In this study, we focus on unidirectional flows that are unsteady in speed, reflecting the wave movements that fish will experience in offshore aquaculture system designs. Using post-smolt farmed Atlantic salmon, one of the main marine farmed fish species, we investigated the relationship between oxygen consumption, locomotory behaviour, and ODBA when swimming at increasing speeds in a swim-tunnel, comparing unsteady with steady flow conditions. We hypothesise that, for salmon, acceleration tags can be used as a proxy for activity-related energy expenditure. Because unsteady flow will require a constantly alternating pattern of acceleration and deceleration, we hypothesise that swimming in unsteady flow will increase acceleration and therefore be energetically more costly.

2. Materials and Methods

2.1. Ethics

Experimental protocols complied with the current laws of The Netherlands and were approved by the Central Committee for Animal Experiments (CCD), project number AVD401002016652, 12 December 2016, and by the Animal Experiments Committee (DEC) and Authority for Animal Welfare (IvD), experiment number 2016.D-0039.005, 1 September 2021, of Wageningen University.

2.2. Experimental Fish

Atlantic salmon smolts in the range of 130 to 400 g were provided by Aquafuture (Hagen, Germany) and transported to the Wageningen University and Research Animal Experimental Facilities (CARUS, Wageningen, The Netherlands).
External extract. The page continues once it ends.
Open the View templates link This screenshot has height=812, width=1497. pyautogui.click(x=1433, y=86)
Upon arrival, fish were allowed to acclimatise for 14 days in three circular holding tanks with a volume of 1000 L each with a shelter area, supplied with well-aerated brackish water at 14 ± 1 °C, and connected in a recirculating aquaculture system. Within 2 weeks, salinity was gradually increased from 15 to 34 ppt. During acclimation, fish were kept in a 12 h light–dark regime and hand-fed with a commercial pellet (crude protein 43%, ether extract 29%, ash 7%, 3 mm). After the acclimation period, feeding was done using automatic belt feeders, and the water temperature was gradually reduced from 14 ± 1 °C to 12 ± 1 °C with 0.5 °C per day.
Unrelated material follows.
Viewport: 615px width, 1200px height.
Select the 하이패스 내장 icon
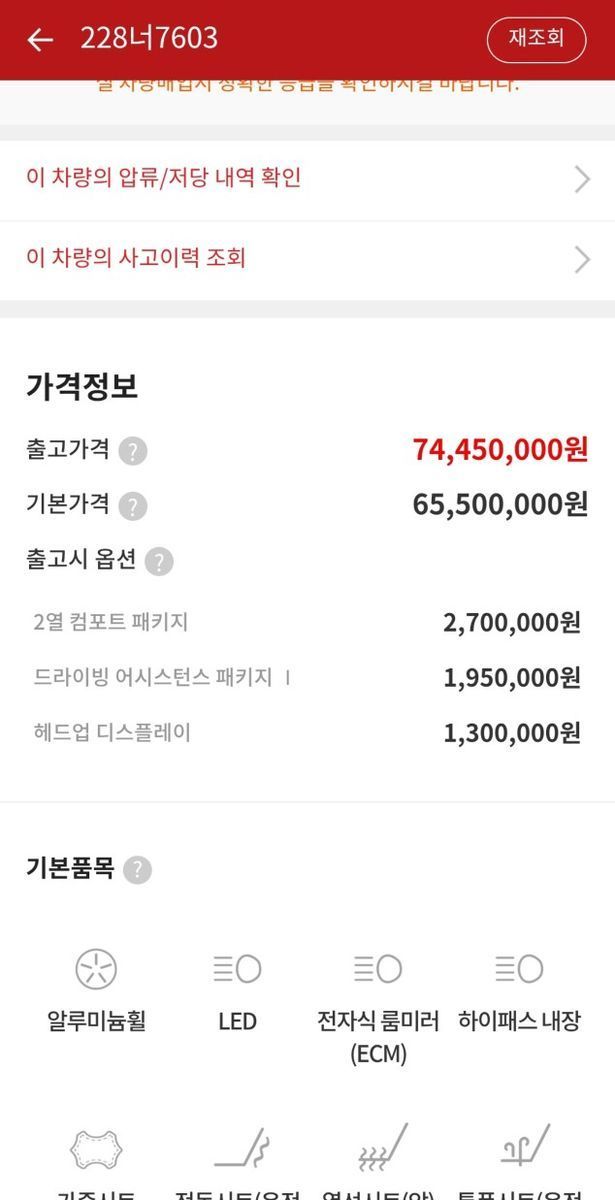click(x=519, y=968)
2.3. Swim Tunnel, Flow Measurements, and Calibration

A Loligo swim tunnel (#SW10150, Loligo Systems, Viborg, Denmark) with a total volume of 30 L and a swim section of 9 L (46 cm length × 14 cm width × 14 cm height) was used to conduct this experiment. The swim tunnel was submerged in a water bath to maintain a water temperature of 12 °C. An AC motor (DRS71S4/FI/ACE1/EI72, SEW-EURODRIVE, Greve, Denmark) drove a propellor to generate the required flows. Within the swim tunnel, a flow straightener (0.6 cm in diameter) ensured laminar flow, and a double grid (0.3 × 0.3 cm and 1.2 × 1.2 cm) at the end of the swim section prevented fish from escaping the swim section. Flow speed within the swim tunnel was regulated externally via a speed control box (0.5 HP MOVITRAC LTE, SEW-EURODRIVE, Devilliers Way, Trident Park, Normanton, West Yorkshire, WF6 1GX, UK) using a Python-based computer program. The computer program controlled a voltage signal generated by a national instruments board (NB usb 6211), driving the speed controller. Mean flow speeds were calibrated by measuring speeds with a downward-faced Vector Acoustic Doppler Velocimeter (ADV; Nortek AS, Rud, Norway) in the working section of the swim tunnel. A calibration graph was generated for voltages ranging from 0.4 to 4 V (covering the full dynamic range of the controller), in steps of 0.1 V (Figure S1).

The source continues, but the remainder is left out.